* [Task instructions]
Output everything in the listing exactly.

===== Given data

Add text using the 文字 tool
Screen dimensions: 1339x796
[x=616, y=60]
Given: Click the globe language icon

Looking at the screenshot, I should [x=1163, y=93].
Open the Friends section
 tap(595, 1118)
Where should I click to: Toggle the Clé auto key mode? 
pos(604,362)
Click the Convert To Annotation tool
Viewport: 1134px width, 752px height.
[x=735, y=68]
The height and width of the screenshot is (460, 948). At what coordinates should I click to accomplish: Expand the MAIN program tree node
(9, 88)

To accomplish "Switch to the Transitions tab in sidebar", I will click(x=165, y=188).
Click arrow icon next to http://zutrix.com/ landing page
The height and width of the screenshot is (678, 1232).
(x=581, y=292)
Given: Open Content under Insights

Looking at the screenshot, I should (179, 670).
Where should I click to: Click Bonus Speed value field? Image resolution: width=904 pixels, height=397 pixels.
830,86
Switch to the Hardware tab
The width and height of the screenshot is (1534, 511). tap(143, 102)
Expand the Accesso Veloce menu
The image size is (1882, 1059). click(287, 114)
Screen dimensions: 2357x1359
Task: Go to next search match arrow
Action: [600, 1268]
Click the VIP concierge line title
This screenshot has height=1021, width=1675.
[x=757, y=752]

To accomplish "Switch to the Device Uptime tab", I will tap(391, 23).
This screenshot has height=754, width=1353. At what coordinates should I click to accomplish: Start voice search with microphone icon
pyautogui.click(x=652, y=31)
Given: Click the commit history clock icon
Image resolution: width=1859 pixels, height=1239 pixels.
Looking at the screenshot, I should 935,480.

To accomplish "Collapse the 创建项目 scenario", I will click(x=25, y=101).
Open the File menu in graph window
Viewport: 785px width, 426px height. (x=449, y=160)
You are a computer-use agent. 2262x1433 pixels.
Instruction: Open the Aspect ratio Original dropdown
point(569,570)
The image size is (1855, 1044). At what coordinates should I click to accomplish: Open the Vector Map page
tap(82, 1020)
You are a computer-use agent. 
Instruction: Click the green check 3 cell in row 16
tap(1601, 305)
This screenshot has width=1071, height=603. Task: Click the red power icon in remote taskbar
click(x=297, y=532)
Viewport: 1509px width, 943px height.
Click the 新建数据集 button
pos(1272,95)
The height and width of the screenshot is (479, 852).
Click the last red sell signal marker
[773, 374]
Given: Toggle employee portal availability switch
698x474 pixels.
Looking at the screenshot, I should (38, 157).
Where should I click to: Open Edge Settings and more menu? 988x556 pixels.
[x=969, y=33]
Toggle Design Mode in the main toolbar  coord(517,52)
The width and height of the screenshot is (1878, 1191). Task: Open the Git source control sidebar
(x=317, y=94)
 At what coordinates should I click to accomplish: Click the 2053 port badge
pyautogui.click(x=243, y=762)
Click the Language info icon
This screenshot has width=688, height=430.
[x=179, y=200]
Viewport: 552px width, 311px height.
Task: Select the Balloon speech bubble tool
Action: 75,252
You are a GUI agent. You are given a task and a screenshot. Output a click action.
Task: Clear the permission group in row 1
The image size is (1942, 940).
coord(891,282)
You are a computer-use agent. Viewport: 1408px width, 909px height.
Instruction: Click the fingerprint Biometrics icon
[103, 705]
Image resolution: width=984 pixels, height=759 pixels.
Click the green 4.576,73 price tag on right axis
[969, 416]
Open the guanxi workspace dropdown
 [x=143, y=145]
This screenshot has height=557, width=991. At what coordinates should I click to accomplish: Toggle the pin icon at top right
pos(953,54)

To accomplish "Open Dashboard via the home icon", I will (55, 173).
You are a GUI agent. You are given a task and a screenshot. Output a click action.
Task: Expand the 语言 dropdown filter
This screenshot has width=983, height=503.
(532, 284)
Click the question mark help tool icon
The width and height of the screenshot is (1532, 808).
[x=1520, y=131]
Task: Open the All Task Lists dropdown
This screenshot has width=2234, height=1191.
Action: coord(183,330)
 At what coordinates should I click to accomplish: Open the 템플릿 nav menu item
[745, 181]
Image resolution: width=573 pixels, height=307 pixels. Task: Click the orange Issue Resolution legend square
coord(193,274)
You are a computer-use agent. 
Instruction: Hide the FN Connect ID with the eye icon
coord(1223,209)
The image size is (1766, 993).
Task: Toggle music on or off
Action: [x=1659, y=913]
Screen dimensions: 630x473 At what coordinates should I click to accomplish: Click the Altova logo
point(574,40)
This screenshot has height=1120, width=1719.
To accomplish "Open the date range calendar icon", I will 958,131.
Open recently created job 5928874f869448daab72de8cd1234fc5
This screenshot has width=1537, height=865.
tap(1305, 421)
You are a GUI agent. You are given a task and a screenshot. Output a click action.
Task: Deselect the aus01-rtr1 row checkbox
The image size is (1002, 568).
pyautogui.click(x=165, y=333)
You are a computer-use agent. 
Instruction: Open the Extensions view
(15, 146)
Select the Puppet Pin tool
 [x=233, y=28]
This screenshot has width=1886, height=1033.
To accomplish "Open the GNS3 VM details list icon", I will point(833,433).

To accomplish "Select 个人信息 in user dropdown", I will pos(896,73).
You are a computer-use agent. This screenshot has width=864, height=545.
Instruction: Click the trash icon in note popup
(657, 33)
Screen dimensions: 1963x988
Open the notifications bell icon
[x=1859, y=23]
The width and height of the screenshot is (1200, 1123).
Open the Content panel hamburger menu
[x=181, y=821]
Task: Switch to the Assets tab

==========

* [Reply to the task]
Add text using the 文字 tool
Screen dimensions: 1339x796
[x=616, y=60]
Given: Click the globe language icon

Looking at the screenshot, I should [x=1163, y=93].
Open the Friends section
 tap(595, 1118)
Where should I click to: Toggle the Clé auto key mode? 
pos(604,362)
Click the Convert To Annotation tool
Viewport: 1134px width, 752px height.
[x=735, y=68]
The height and width of the screenshot is (460, 948). At what coordinates should I click to accomplish: Expand the MAIN program tree node
(9, 88)

To accomplish "Switch to the Transitions tab in sidebar", I will click(x=165, y=188).
Click arrow icon next to http://zutrix.com/ landing page
The height and width of the screenshot is (678, 1232).
(x=581, y=292)
Given: Open Content under Insights

Looking at the screenshot, I should (179, 670).
Where should I click to: Click Bonus Speed value field? Image resolution: width=904 pixels, height=397 pixels.
830,86
Switch to the Hardware tab
The width and height of the screenshot is (1534, 511). tap(143, 102)
Expand the Accesso Veloce menu
The image size is (1882, 1059). click(287, 114)
Screen dimensions: 2357x1359
Task: Go to next search match arrow
Action: [600, 1268]
Click the VIP concierge line title
This screenshot has height=1021, width=1675.
[x=757, y=752]

To accomplish "Switch to the Device Uptime tab", I will tap(391, 23).
This screenshot has height=754, width=1353. At what coordinates should I click to accomplish: Start voice search with microphone icon
pyautogui.click(x=652, y=31)
Given: Click the commit history clock icon
Image resolution: width=1859 pixels, height=1239 pixels.
Looking at the screenshot, I should 935,480.

To accomplish "Collapse the 创建项目 scenario", I will click(x=25, y=101).
Open the File menu in graph window
Viewport: 785px width, 426px height. (x=449, y=160)
You are a computer-use agent. 2262x1433 pixels.
Instruction: Open the Aspect ratio Original dropdown
point(569,570)
The image size is (1855, 1044). At what coordinates should I click to accomplish: Open the Vector Map page
tap(82, 1020)
You are a computer-use agent. 
Instruction: Click the green check 3 cell in row 16
tap(1601, 305)
This screenshot has width=1071, height=603. Task: Click the red power icon in remote taskbar
click(x=297, y=532)
Viewport: 1509px width, 943px height.
Click the 新建数据集 button
pos(1272,95)
The height and width of the screenshot is (479, 852).
Click the last red sell signal marker
[773, 374]
Given: Toggle employee portal availability switch
698x474 pixels.
Looking at the screenshot, I should (38, 157).
Where should I click to: Open Edge Settings and more menu? 988x556 pixels.
[x=969, y=33]
Toggle Design Mode in the main toolbar  coord(517,52)
The width and height of the screenshot is (1878, 1191). Task: Open the Git source control sidebar
(x=317, y=94)
 At what coordinates should I click to accomplish: Click the 2053 port badge
pyautogui.click(x=243, y=762)
Click the Language info icon
This screenshot has width=688, height=430.
[x=179, y=200]
Viewport: 552px width, 311px height.
Task: Select the Balloon speech bubble tool
Action: 75,252
You are a GUI agent. You are given a task and a screenshot. Output a click action.
Task: Clear the permission group in row 1
The image size is (1942, 940).
coord(891,282)
You are a computer-use agent. Viewport: 1408px width, 909px height.
Instruction: Click the fingerprint Biometrics icon
[103, 705]
Image resolution: width=984 pixels, height=759 pixels.
Click the green 4.576,73 price tag on right axis
[969, 416]
Open the guanxi workspace dropdown
 [x=143, y=145]
This screenshot has height=557, width=991. At what coordinates should I click to accomplish: Toggle the pin icon at top right
pos(953,54)

To accomplish "Open Dashboard via the home icon", I will (55, 173).
You are a GUI agent. You are given a task and a screenshot. Output a click action.
Task: Expand the 语言 dropdown filter
This screenshot has width=983, height=503.
(532, 284)
Click the question mark help tool icon
The width and height of the screenshot is (1532, 808).
[x=1520, y=131]
Task: Open the All Task Lists dropdown
This screenshot has width=2234, height=1191.
Action: coord(183,330)
 At what coordinates should I click to accomplish: Open the 템플릿 nav menu item
[745, 181]
Image resolution: width=573 pixels, height=307 pixels. Task: Click the orange Issue Resolution legend square
coord(193,274)
You are a computer-use agent. 
Instruction: Hide the FN Connect ID with the eye icon
coord(1223,209)
The image size is (1766, 993).
Task: Toggle music on or off
Action: [x=1659, y=913]
Screen dimensions: 630x473 At what coordinates should I click to accomplish: Click the Altova logo
point(574,40)
This screenshot has height=1120, width=1719.
To accomplish "Open the date range calendar icon", I will 958,131.
Open recently created job 5928874f869448daab72de8cd1234fc5
This screenshot has width=1537, height=865.
tap(1305, 421)
You are a GUI agent. You are given a task and a screenshot. Output a click action.
Task: Deselect the aus01-rtr1 row checkbox
The image size is (1002, 568).
pyautogui.click(x=165, y=333)
You are a computer-use agent. 
Instruction: Open the Extensions view
(15, 146)
Select the Puppet Pin tool
 [x=233, y=28]
This screenshot has width=1886, height=1033.
To accomplish "Open the GNS3 VM details list icon", I will point(833,433).

To accomplish "Select 个人信息 in user dropdown", I will pos(896,73).
You are a computer-use agent. This screenshot has width=864, height=545.
Instruction: Click the trash icon in note popup
(657, 33)
Screen dimensions: 1963x988
Open the notifications bell icon
[x=1859, y=23]
The width and height of the screenshot is (1200, 1123).
Open the Content panel hamburger menu
[x=181, y=821]
Task: Switch to the Assets tab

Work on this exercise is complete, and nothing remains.